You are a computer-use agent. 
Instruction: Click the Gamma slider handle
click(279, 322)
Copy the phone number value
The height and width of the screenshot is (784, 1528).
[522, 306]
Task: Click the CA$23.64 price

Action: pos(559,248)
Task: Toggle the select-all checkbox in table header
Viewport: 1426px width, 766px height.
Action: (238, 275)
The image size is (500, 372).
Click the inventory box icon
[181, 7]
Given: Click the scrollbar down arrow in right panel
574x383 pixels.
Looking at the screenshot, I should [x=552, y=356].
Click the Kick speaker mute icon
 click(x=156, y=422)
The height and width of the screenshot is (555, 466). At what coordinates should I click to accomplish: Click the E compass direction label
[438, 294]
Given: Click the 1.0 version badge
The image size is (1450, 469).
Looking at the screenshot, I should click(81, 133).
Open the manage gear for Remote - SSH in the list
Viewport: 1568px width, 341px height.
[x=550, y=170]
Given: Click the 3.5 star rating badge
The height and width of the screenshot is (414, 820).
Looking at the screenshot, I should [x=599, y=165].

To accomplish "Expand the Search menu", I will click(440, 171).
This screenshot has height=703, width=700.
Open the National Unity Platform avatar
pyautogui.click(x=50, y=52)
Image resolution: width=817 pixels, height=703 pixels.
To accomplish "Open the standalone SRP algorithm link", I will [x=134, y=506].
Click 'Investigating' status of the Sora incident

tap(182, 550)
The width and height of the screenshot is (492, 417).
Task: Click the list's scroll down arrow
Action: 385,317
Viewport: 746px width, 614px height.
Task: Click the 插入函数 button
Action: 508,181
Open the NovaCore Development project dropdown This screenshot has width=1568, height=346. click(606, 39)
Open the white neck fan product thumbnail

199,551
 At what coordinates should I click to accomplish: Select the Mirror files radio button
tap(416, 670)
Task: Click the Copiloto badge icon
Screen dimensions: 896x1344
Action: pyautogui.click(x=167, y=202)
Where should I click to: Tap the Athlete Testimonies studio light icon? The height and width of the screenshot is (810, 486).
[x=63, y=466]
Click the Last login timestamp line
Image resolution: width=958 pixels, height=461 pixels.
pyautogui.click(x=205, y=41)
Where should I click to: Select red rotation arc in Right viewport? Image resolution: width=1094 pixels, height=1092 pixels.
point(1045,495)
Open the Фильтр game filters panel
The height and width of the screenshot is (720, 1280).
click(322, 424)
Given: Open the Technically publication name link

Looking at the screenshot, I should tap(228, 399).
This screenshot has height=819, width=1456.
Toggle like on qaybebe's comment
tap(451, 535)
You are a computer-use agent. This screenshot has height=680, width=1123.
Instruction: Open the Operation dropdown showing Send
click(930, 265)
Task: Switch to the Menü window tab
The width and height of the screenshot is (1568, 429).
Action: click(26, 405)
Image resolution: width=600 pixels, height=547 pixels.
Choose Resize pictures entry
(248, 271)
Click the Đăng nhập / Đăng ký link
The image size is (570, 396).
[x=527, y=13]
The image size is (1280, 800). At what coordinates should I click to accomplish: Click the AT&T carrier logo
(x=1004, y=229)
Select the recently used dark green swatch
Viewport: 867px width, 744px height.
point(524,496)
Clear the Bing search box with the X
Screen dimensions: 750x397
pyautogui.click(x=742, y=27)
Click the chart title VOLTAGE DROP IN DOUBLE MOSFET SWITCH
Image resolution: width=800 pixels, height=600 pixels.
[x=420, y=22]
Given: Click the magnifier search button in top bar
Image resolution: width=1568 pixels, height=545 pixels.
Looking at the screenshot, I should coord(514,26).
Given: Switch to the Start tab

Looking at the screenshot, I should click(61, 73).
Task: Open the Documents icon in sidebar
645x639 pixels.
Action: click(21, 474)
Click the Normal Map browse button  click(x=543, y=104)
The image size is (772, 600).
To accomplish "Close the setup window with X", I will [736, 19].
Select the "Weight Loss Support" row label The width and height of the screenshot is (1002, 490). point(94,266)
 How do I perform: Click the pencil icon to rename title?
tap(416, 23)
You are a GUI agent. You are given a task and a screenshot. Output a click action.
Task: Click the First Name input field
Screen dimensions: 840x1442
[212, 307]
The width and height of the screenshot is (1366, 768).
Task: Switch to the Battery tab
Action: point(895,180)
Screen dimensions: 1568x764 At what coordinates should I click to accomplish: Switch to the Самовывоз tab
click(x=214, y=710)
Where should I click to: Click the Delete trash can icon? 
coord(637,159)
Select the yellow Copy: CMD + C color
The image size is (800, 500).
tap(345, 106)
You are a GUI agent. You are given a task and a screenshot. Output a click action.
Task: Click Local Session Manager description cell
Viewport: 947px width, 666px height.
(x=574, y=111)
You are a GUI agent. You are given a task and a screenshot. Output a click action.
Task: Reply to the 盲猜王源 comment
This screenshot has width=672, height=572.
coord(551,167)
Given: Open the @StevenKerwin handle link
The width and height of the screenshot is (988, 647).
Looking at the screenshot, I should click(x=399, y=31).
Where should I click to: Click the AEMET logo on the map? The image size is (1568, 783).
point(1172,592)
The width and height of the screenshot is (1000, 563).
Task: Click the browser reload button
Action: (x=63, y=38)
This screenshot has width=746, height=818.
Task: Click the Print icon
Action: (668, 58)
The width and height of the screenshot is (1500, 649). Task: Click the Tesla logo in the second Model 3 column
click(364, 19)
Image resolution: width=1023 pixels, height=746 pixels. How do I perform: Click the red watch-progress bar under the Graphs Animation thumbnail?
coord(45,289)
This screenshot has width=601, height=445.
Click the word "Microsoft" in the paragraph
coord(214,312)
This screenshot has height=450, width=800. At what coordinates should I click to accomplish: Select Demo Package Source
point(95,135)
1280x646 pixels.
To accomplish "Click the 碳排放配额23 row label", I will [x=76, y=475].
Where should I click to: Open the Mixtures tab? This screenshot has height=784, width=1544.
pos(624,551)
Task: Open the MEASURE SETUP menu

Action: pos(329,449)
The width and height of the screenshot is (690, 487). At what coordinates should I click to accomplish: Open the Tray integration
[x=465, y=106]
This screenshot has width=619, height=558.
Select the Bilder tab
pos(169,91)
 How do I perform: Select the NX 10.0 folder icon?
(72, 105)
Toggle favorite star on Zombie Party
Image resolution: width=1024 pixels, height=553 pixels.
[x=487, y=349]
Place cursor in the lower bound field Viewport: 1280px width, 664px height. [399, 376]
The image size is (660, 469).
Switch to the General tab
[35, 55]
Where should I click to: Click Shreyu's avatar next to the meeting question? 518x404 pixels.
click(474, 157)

About this exercise: Copy every line of the listing above exactly.

Exercise answer:
You are a computer-use agent. 
Instruction: Click the Gamma slider handle
click(279, 322)
Copy the phone number value
The height and width of the screenshot is (784, 1528).
[522, 306]
Task: Click the CA$23.64 price

Action: pos(559,248)
Task: Toggle the select-all checkbox in table header
Viewport: 1426px width, 766px height.
Action: (238, 275)
The image size is (500, 372).
Click the inventory box icon
[181, 7]
Given: Click the scrollbar down arrow in right panel
574x383 pixels.
Looking at the screenshot, I should [x=552, y=356].
Click the Kick speaker mute icon
 click(x=156, y=422)
The height and width of the screenshot is (555, 466). At what coordinates should I click to accomplish: Click the E compass direction label
[438, 294]
Given: Click the 1.0 version badge
The image size is (1450, 469).
Looking at the screenshot, I should click(81, 133).
Open the manage gear for Remote - SSH in the list
Viewport: 1568px width, 341px height.
[x=550, y=170]
Given: Click the 3.5 star rating badge
The height and width of the screenshot is (414, 820).
Looking at the screenshot, I should [x=599, y=165].

To accomplish "Expand the Search menu", I will click(440, 171).
This screenshot has height=703, width=700.
Open the National Unity Platform avatar
pyautogui.click(x=50, y=52)
Image resolution: width=817 pixels, height=703 pixels.
To accomplish "Open the standalone SRP algorithm link", I will [x=134, y=506].
Click 'Investigating' status of the Sora incident

tap(182, 550)
The width and height of the screenshot is (492, 417).
Task: Click the list's scroll down arrow
Action: 385,317
Viewport: 746px width, 614px height.
Task: Click the 插入函数 button
Action: 508,181
Open the NovaCore Development project dropdown This screenshot has width=1568, height=346. click(606, 39)
Open the white neck fan product thumbnail

199,551
 At what coordinates should I click to accomplish: Select the Mirror files radio button
tap(416, 670)
Task: Click the Copiloto badge icon
Screen dimensions: 896x1344
Action: pyautogui.click(x=167, y=202)
Where should I click to: Tap the Athlete Testimonies studio light icon? The height and width of the screenshot is (810, 486).
[x=63, y=466]
Click the Last login timestamp line
Image resolution: width=958 pixels, height=461 pixels.
pyautogui.click(x=205, y=41)
Where should I click to: Select red rotation arc in Right viewport? Image resolution: width=1094 pixels, height=1092 pixels.
point(1045,495)
Open the Фильтр game filters panel
The height and width of the screenshot is (720, 1280).
click(322, 424)
Given: Open the Technically publication name link

Looking at the screenshot, I should tap(228, 399).
This screenshot has height=819, width=1456.
Toggle like on qaybebe's comment
tap(451, 535)
You are a computer-use agent. This screenshot has height=680, width=1123.
Instruction: Open the Operation dropdown showing Send
click(930, 265)
Task: Switch to the Menü window tab
The width and height of the screenshot is (1568, 429).
Action: click(26, 405)
Image resolution: width=600 pixels, height=547 pixels.
Choose Resize pictures entry
(248, 271)
Click the Đăng nhập / Đăng ký link
The image size is (570, 396).
[x=527, y=13]
The image size is (1280, 800). At what coordinates should I click to accomplish: Click the AT&T carrier logo
(x=1004, y=229)
Select the recently used dark green swatch
Viewport: 867px width, 744px height.
point(524,496)
Clear the Bing search box with the X
Screen dimensions: 750x397
pyautogui.click(x=742, y=27)
Click the chart title VOLTAGE DROP IN DOUBLE MOSFET SWITCH
Image resolution: width=800 pixels, height=600 pixels.
[x=420, y=22]
Given: Click the magnifier search button in top bar
Image resolution: width=1568 pixels, height=545 pixels.
Looking at the screenshot, I should coord(514,26).
Given: Switch to the Start tab

Looking at the screenshot, I should click(61, 73).
Task: Open the Documents icon in sidebar
645x639 pixels.
Action: click(21, 474)
Click the Normal Map browse button  click(x=543, y=104)
The image size is (772, 600).
To accomplish "Close the setup window with X", I will [736, 19].
Select the "Weight Loss Support" row label The width and height of the screenshot is (1002, 490). point(94,266)
 How do I perform: Click the pencil icon to rename title?
tap(416, 23)
You are a GUI agent. You are given a task and a screenshot. Output a click action.
Task: Click the First Name input field
Screen dimensions: 840x1442
[212, 307]
The width and height of the screenshot is (1366, 768).
Task: Switch to the Battery tab
Action: point(895,180)
Screen dimensions: 1568x764 At what coordinates should I click to accomplish: Switch to the Самовывоз tab
click(x=214, y=710)
Where should I click to: Click the Delete trash can icon? 
coord(637,159)
Select the yellow Copy: CMD + C color
The image size is (800, 500).
tap(345, 106)
You are a GUI agent. You are given a task and a screenshot. Output a click action.
Task: Click Local Session Manager description cell
Viewport: 947px width, 666px height.
(x=574, y=111)
You are a GUI agent. You are given a task and a screenshot. Output a click action.
Task: Reply to the 盲猜王源 comment
This screenshot has width=672, height=572.
coord(551,167)
Given: Open the @StevenKerwin handle link
The width and height of the screenshot is (988, 647).
Looking at the screenshot, I should click(x=399, y=31).
Where should I click to: Click the AEMET logo on the map? The image size is (1568, 783).
point(1172,592)
The width and height of the screenshot is (1000, 563).
Task: Click the browser reload button
Action: (x=63, y=38)
This screenshot has width=746, height=818.
Task: Click the Print icon
Action: (668, 58)
The width and height of the screenshot is (1500, 649). Task: Click the Tesla logo in the second Model 3 column
click(364, 19)
Image resolution: width=1023 pixels, height=746 pixels. How do I perform: Click the red watch-progress bar under the Graphs Animation thumbnail?
coord(45,289)
This screenshot has width=601, height=445.
Click the word "Microsoft" in the paragraph
coord(214,312)
This screenshot has height=450, width=800. At what coordinates should I click to accomplish: Select Demo Package Source
point(95,135)
1280x646 pixels.
To accomplish "Click the 碳排放配额23 row label", I will [x=76, y=475].
Where should I click to: Open the Mixtures tab? This screenshot has height=784, width=1544.
pos(624,551)
Task: Open the MEASURE SETUP menu

Action: pos(329,449)
The width and height of the screenshot is (690, 487). At what coordinates should I click to accomplish: Open the Tray integration
[x=465, y=106]
This screenshot has width=619, height=558.
Select the Bilder tab
pos(169,91)
 How do I perform: Select the NX 10.0 folder icon?
(72, 105)
Toggle favorite star on Zombie Party
Image resolution: width=1024 pixels, height=553 pixels.
[x=487, y=349]
Place cursor in the lower bound field Viewport: 1280px width, 664px height. [399, 376]
The image size is (660, 469).
Switch to the General tab
[35, 55]
Where should I click to: Click Shreyu's avatar next to the meeting question? 518x404 pixels.
click(474, 157)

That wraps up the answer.